VEREISTE HANDELING ::
Typ uit de tekst over afkortingen hieronder het stuk van "2 . AFKORTINGEN" tot en met "of alleen D." letterlijk over.
---- TEKSTFRAGMENT
2 . AFKORTINGEN   Afkortingen worden, zoveel mogelijk naar het voorbeeld of naar analogie van de voluit geschreven vormen in dezelfde basistekst, stilzwijgend en niet cursief opgelost. Uitzonderingen: afkortingen voor munten, muntsoorten, maten en gewichten worden niet opgelost, tenzij de beschreven afkorting niet in Nederlandse letters is weer te geven. In dat geval volgt stilzwijgend – en niet cursief-  de volledige uitdrukking.   In de praktijk zijn tot op heden de volgende afspraken ontstaan over enkele veelvoorkomende afkortingen en woorden:   D.D. of alleen D.
met naam: ds. Casius, ds. Reguleth
zonder naam: dominee bijv. dominee praeses mr.
--------
---- AANGELEVERDE GEGEVENS
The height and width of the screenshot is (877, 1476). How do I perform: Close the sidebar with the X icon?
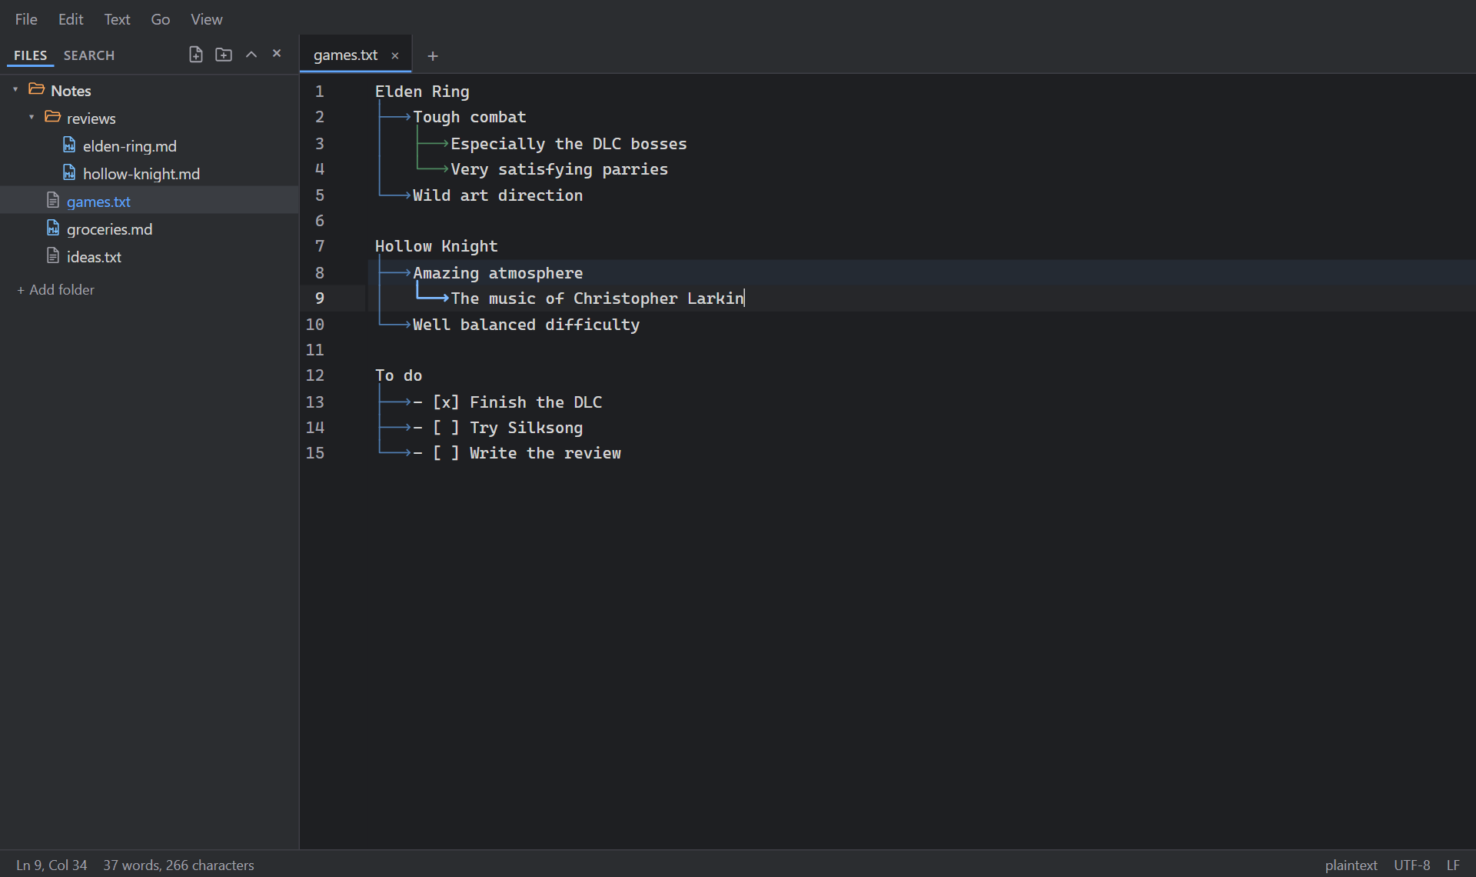(277, 54)
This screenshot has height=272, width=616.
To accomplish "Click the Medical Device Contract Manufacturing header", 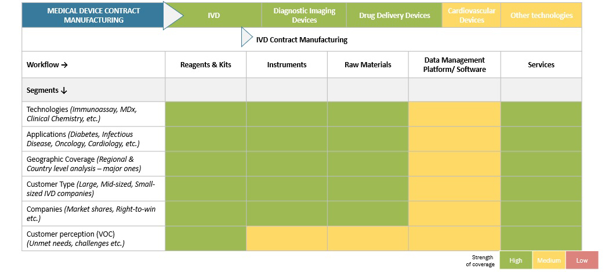I will click(93, 16).
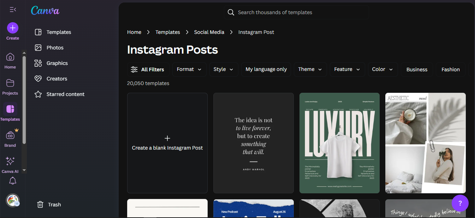Create a blank Instagram Post

coord(167,143)
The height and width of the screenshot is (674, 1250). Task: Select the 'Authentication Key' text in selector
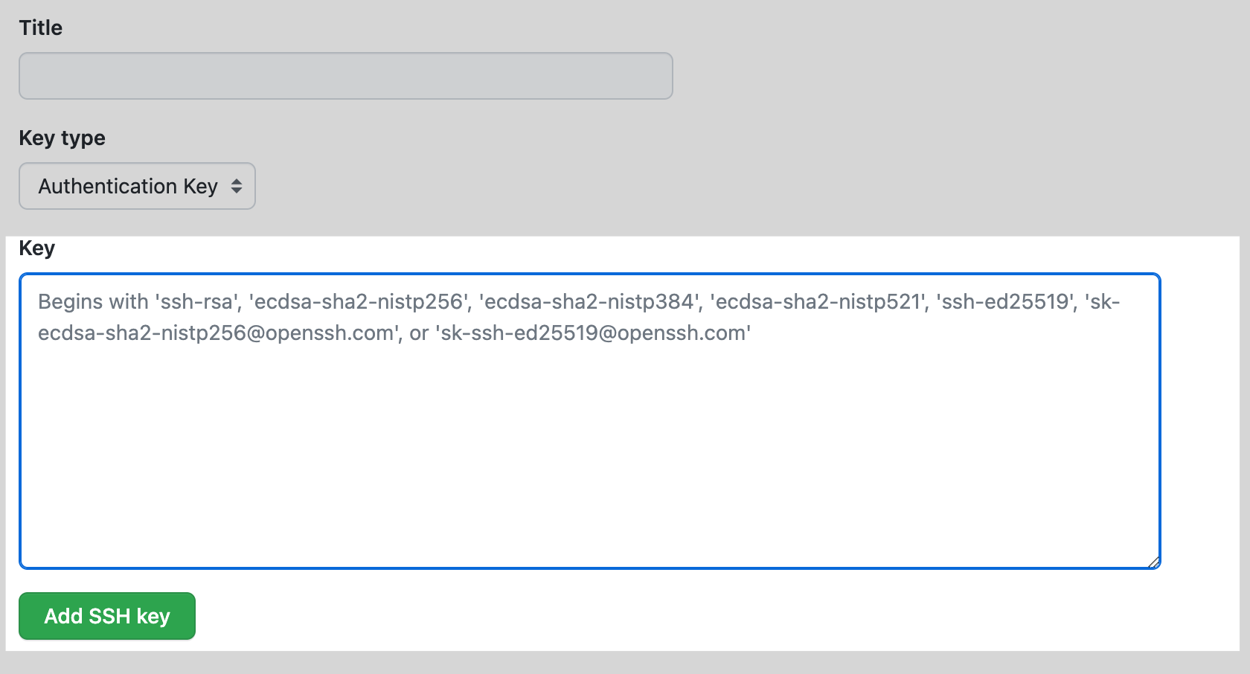(x=128, y=186)
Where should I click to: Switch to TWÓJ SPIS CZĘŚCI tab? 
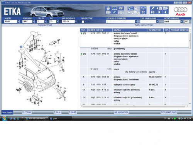[x=144, y=25]
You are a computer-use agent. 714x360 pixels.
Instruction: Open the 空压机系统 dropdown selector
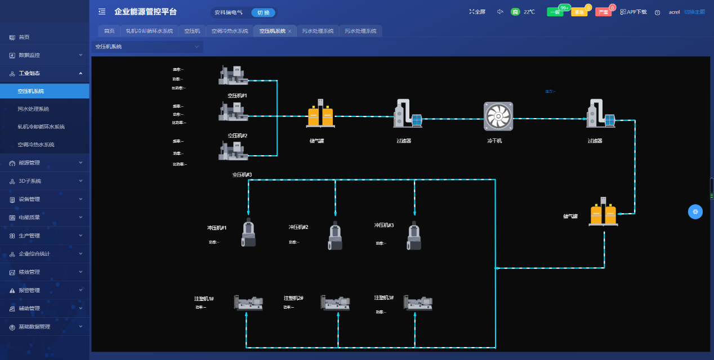click(146, 47)
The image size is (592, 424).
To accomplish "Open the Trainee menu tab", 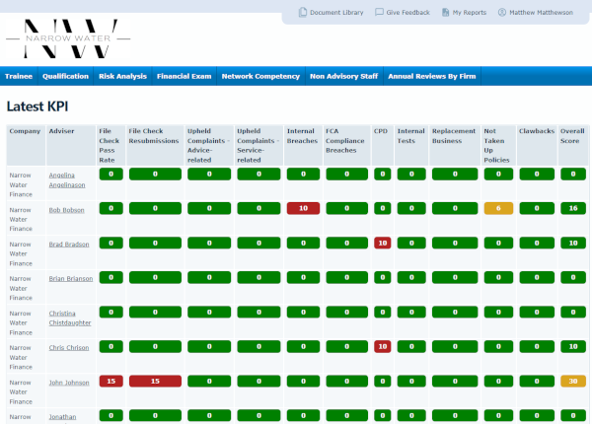I will [19, 76].
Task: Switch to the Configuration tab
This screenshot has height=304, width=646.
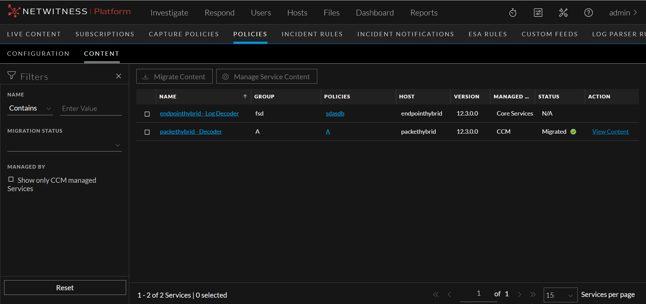Action: pos(38,54)
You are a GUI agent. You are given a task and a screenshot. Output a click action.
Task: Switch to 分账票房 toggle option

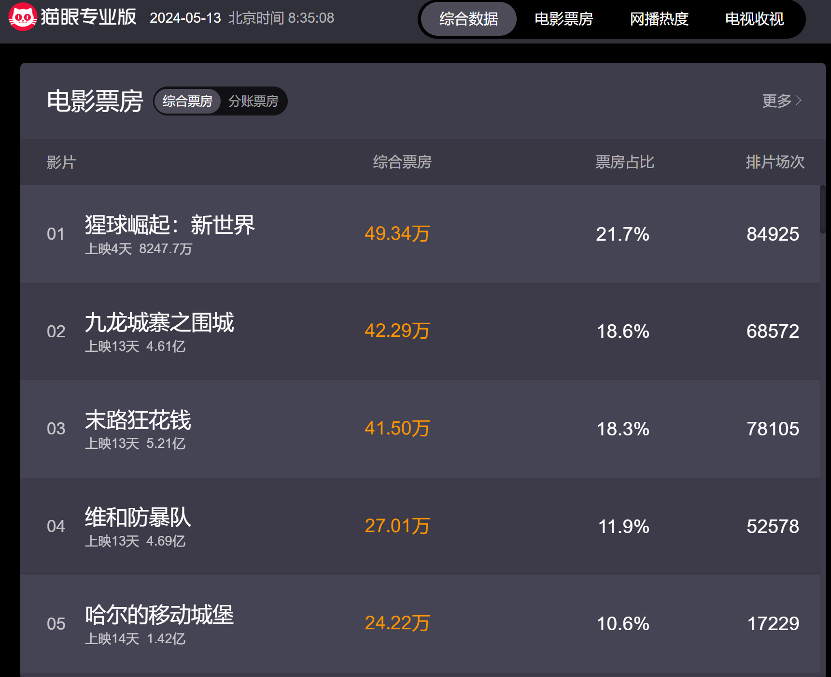[x=253, y=101]
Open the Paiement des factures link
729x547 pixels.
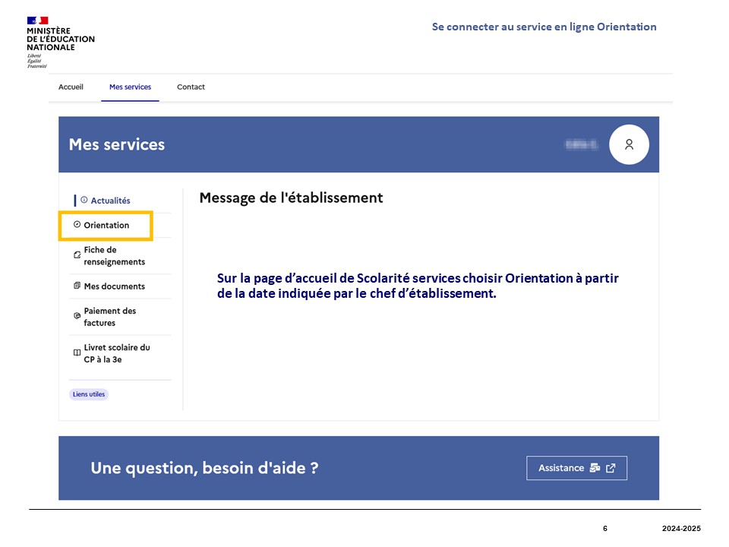(109, 317)
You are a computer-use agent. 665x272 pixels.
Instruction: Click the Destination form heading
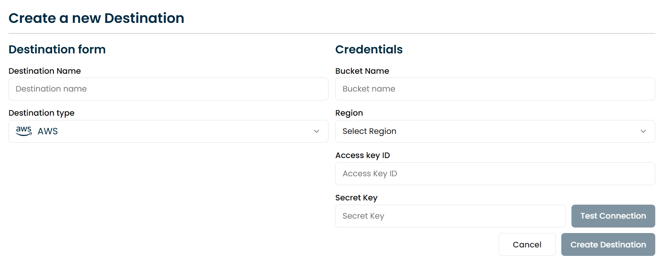point(57,49)
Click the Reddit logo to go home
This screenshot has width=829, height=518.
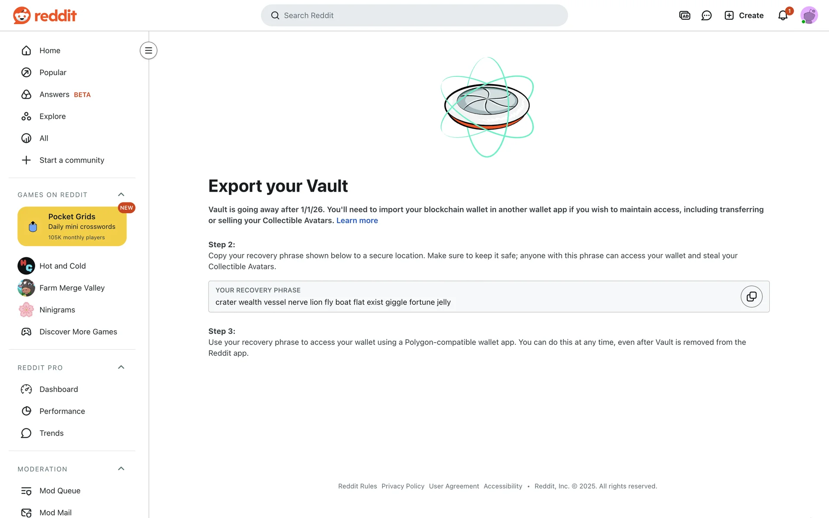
--------
VOLTOOIDE OPDRACHT ::
2 . AFKORTINGEN   Afkortingen worden, zoveel mogelijk naar het voorbeeld of naar analogie van de voluit geschreven vormen in dezelfde basistekst, stilzwijgend en niet cursief opgelost. Uitzonderingen: afkortingen voor munten, muntsoorten, maten en gewichten worden niet opgelost, tenzij de beschreven afkorting niet in Nederlandse letters is weer te geven. In dat geval volgt stilzwijgend – en niet cursief-  de volledige uitdrukking.   In de praktijk zijn tot op heden de volgende afspraken ontstaan over enkele veelvoorkomende afkortingen en woorden:   D.D. of alleen D.